[Biopython-dev] First impressions of Pathway
Cayte
katel at worldpath.net
Wed Nov 14 22:29:46 EST 2001
First we should thank all Tarjei for his work. It looks like a great
start. The next step, I think would be to create some examples and see how
it plays.
Quibbles:
I'd prefer more neutral nomenclature than parent-child because they bias
the reader toward a tree structure.
df_search seems to assume a connected graph ( at least it looks like it
would konk out early with a disconnected graph ).. All assumptions should
be documented.
The following line needs a description of what each tuple contains? Since
python is typeless it requires more documentation at the interfaces.

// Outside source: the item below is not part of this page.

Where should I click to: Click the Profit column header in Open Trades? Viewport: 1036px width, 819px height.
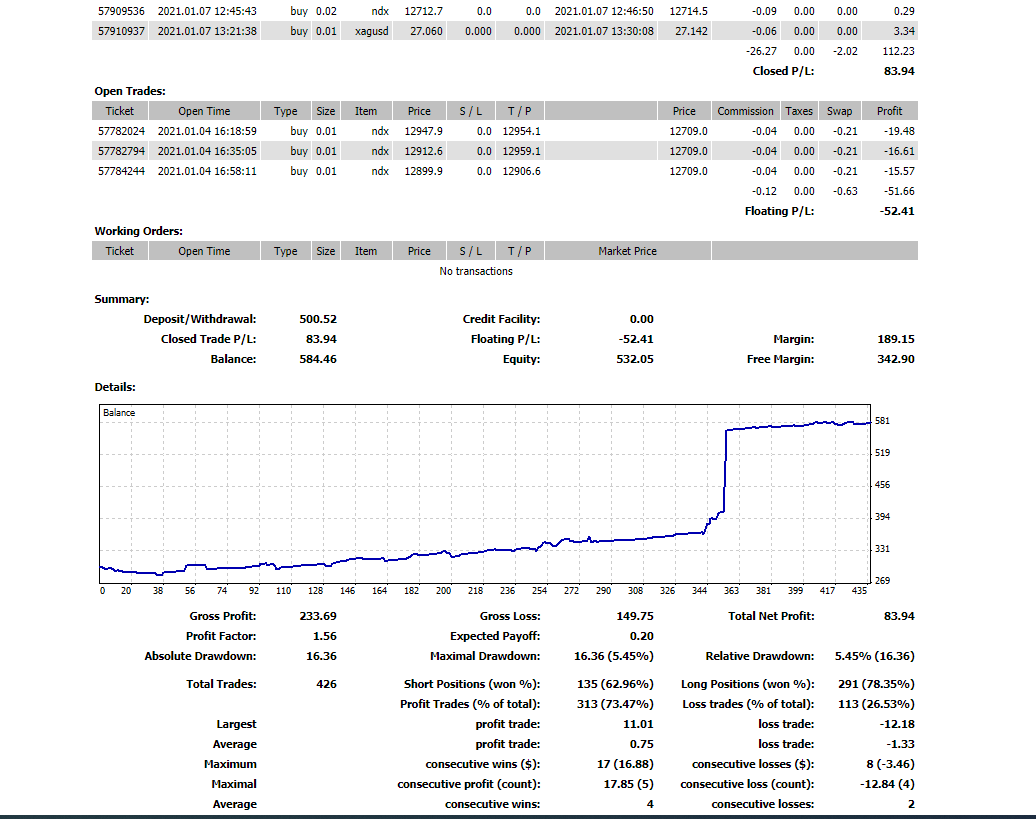889,111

catalysts -- list of tuples of catalysts involved in the same reaction
step
In MultiNetwork.remove_node the sense of the filter is reversed from what
I'd expect if you want to remove dangling edges. My understanding is that
filter returns items that make the condition true?
self.__adjacency_list[node] = filter(lambda x,node=node: x[0] is
node,
self.__adjacency_list[node].list())
In the following sequence, node may be redefined before it is used. It
looks to me that you intend to use the initial definition.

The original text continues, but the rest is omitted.